Maybe this will help.

http://www.worldnetdaily.com/news/article....RTICLE_ID=51888

Gulf of Mexico saturated with oil?
Another find preceded this week's major discovery

--------------------------------------------------------------------------------



Chevron's announcement this week that the Jack Field located in the Gulf of Mexico 270 miles southwest of New Orleans may have as much as 15 billion barrels of oil was not the only recent find of oil in the Gulf.

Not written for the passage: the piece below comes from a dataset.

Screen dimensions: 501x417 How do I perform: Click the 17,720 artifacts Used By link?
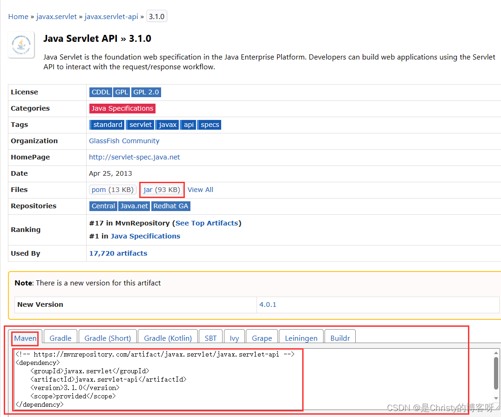click(118, 253)
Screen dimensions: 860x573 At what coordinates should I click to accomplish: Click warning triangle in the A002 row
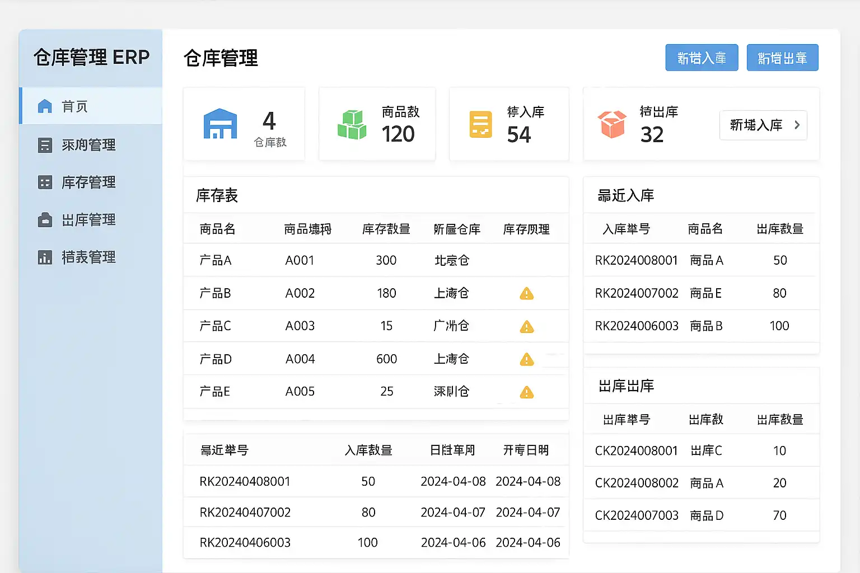[x=527, y=293]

In March, Mexico announced the discovery of a new huge oil find, the Noxal Field some 60 miles from the port of Coatzacoalcos on the coast of Veracruz state. Estimated to contain as much as 10 billion barrels of oil, the find could well be larger than Cantarell, Mexico's biggest oil field, near Yucatan.

Like the Jack Field discovery, the Noxal Field is a deep-water find, relying on new drilling technology. Chevron is drilling the Jack Field under some 7,000 feet of water in a 28,175-foot well, in total nearly seven miles under the surface of the Gulf.


The Noxal find was deep-water, though somewhat less so that the Jack field, at under a little more than half a mile of water and a further two and a half miles underground.

"The new deep-water finds in the Gulf of Mexico are more validation for what we wrote in "Black Gold Stranglehold: The Myth of Scarcity and the Politics of Oil," co-author Jerome R. Corsi explained to WND. "The deep-earth, abiotic theory – that the origin of oil has nothing to do with biological material – argues that oil is abundant at levels deep within the earth."

Co-author Craig R. Smith pointed out "all of these Gulf of Mexico oil finds are at deeper levels than traditional-thinking 'fossil fuel' geologists typically looked."

"Moreover, these finds call into question the 'peak oil' theories that we are running out of oil," he said. "When huge new finds are being made in the Gulf, why does President Bush continues to believe we must prepare for a world running out of oil?"